## [PROVIDED MATERIAL]
——————————

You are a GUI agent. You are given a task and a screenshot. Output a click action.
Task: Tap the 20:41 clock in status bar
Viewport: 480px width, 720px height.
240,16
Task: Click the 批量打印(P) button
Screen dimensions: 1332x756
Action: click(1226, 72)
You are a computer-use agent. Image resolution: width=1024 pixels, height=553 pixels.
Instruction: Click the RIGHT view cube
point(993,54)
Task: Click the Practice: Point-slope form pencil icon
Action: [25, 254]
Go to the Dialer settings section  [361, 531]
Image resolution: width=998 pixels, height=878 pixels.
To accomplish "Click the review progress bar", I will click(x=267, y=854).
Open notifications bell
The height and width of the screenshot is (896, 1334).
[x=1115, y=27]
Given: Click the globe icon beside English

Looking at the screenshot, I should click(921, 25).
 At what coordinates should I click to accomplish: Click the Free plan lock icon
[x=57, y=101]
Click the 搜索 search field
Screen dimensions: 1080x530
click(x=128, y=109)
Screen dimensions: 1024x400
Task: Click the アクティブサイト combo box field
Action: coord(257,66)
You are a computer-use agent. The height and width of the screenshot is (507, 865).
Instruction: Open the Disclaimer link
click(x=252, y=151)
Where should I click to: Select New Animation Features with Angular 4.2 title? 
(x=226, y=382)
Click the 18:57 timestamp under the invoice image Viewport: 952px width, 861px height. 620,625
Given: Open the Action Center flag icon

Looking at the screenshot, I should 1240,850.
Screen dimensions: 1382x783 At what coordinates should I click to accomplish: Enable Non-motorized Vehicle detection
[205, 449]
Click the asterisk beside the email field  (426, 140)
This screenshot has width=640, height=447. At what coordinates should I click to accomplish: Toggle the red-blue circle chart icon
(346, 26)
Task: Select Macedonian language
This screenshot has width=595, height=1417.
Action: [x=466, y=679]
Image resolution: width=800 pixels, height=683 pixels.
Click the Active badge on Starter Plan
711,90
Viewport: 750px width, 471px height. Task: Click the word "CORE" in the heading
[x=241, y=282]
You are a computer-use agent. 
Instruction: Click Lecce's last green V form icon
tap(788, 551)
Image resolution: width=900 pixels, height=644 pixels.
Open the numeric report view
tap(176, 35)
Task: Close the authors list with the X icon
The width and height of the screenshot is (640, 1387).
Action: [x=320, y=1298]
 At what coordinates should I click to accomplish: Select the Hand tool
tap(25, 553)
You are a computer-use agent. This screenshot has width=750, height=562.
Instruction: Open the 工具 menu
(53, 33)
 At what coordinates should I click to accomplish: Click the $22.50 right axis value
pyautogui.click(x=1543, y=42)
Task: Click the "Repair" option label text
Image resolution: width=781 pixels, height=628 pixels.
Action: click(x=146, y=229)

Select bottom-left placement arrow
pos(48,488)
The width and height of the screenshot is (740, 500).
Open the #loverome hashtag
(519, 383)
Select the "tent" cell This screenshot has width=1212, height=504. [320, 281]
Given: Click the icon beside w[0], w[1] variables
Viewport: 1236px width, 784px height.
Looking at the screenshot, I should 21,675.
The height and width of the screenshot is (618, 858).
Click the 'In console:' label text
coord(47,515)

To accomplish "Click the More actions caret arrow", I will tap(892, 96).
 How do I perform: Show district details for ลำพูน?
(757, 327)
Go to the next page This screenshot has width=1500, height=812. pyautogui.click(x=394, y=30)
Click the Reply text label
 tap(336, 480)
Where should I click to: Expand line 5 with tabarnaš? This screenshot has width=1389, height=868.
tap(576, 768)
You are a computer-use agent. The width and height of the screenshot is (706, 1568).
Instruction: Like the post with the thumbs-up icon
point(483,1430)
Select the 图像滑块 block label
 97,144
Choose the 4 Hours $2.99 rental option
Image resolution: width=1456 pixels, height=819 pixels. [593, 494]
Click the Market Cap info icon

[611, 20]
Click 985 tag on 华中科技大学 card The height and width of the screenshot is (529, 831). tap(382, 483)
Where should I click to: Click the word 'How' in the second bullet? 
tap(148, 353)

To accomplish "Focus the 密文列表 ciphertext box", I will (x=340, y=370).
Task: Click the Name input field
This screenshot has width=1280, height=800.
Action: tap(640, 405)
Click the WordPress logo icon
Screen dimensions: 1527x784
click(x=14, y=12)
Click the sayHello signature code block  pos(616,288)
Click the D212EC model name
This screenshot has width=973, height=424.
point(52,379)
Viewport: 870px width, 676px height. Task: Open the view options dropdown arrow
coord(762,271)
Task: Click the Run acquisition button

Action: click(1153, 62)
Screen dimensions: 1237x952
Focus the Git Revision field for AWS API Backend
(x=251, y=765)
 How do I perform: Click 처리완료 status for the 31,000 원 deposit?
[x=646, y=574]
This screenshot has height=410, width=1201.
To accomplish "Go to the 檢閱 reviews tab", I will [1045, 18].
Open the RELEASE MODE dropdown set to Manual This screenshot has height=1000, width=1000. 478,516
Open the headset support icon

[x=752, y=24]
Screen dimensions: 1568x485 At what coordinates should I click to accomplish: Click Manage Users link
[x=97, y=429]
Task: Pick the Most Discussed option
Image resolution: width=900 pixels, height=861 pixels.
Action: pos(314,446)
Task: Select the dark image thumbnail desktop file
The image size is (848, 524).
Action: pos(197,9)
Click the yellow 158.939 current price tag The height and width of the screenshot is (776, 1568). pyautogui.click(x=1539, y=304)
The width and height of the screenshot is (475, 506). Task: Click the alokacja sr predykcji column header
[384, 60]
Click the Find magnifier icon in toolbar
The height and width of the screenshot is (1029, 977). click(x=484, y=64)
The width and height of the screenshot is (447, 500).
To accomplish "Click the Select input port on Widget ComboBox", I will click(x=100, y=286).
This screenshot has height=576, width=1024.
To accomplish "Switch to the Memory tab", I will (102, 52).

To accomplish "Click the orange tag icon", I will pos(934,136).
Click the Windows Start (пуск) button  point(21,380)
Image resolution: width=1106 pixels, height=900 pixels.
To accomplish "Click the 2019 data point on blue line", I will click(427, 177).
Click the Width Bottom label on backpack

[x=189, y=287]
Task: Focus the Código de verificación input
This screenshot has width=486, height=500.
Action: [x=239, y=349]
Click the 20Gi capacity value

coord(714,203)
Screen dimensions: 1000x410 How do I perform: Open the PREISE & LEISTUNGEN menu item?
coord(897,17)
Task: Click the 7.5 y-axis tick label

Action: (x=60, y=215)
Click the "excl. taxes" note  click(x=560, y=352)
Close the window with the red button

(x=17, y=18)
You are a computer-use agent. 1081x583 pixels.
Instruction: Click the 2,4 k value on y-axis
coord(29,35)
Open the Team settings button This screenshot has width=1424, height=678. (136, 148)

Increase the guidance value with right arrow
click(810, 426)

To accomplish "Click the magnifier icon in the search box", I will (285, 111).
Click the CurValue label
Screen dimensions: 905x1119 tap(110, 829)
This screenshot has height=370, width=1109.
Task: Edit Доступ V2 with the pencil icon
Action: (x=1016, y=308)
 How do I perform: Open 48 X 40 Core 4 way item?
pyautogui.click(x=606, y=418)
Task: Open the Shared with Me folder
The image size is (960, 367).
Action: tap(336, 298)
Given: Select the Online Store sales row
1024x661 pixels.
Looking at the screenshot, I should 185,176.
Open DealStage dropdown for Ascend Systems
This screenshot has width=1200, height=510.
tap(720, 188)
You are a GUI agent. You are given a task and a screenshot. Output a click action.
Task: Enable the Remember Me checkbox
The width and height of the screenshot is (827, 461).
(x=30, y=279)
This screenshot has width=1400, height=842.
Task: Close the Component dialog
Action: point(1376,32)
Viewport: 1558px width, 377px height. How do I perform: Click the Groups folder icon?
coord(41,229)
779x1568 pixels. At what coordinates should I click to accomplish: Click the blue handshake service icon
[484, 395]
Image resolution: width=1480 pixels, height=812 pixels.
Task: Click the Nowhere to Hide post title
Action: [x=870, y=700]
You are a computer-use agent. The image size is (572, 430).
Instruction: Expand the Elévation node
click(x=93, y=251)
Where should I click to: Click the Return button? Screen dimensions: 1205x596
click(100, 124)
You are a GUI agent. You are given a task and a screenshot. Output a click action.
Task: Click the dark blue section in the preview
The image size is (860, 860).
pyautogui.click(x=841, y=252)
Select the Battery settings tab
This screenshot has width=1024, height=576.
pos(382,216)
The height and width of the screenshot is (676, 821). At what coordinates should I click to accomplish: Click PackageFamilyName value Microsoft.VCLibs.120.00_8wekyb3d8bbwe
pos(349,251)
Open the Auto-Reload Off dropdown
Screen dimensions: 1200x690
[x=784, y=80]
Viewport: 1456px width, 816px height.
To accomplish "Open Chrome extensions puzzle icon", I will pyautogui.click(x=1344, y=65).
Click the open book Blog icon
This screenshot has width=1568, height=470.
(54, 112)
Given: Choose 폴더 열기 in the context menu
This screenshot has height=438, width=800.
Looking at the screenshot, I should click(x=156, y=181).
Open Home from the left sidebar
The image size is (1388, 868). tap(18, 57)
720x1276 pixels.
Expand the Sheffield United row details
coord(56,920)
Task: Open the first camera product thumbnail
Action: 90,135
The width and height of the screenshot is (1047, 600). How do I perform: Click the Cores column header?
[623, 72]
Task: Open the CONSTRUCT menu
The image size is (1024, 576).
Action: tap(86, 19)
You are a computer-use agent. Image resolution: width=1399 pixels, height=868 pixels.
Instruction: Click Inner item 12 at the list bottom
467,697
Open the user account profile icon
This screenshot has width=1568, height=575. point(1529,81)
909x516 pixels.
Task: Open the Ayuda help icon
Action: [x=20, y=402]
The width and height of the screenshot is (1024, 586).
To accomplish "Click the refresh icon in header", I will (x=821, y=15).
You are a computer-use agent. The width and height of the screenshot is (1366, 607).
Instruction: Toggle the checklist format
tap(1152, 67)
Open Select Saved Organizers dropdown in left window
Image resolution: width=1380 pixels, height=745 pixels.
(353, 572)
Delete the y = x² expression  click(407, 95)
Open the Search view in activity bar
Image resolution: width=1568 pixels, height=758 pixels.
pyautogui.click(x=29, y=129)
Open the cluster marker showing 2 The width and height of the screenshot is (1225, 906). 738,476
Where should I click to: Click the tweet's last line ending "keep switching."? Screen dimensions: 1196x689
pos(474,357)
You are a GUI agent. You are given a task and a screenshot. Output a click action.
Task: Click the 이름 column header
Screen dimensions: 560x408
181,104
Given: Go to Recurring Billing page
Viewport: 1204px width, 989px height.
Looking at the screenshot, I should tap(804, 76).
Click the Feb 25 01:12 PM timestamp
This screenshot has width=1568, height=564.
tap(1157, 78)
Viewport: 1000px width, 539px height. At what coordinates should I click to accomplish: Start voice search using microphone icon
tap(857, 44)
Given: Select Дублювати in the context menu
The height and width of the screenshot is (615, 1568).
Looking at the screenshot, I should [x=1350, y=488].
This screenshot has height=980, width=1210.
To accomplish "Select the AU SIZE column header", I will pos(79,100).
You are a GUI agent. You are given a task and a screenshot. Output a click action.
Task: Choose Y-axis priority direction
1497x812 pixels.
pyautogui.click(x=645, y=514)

——————————

## [TRY IT]
Only lines with the word "computer" are needed. Copy them from the preceding records.

## [ANSWER AREA]
You are a computer-use agent. Image resolution: width=1024 pixels, height=553 pixels.
You are a computer-use agent. The height and width of the screenshot is (507, 865).
You are a computer-use agent. 
You are a computer-use agent. This screenshot has width=750, height=562.
You are a computer-use agent. The width and height of the screenshot is (706, 1568).
You are a computer-use agent. 1081x583 pixels.
You are a computer-use agent. The image size is (572, 430).
You are a computer-use agent. Image resolution: width=1399 pixels, height=868 pixels.
You are a computer-use agent. The width and height of the screenshot is (1366, 607).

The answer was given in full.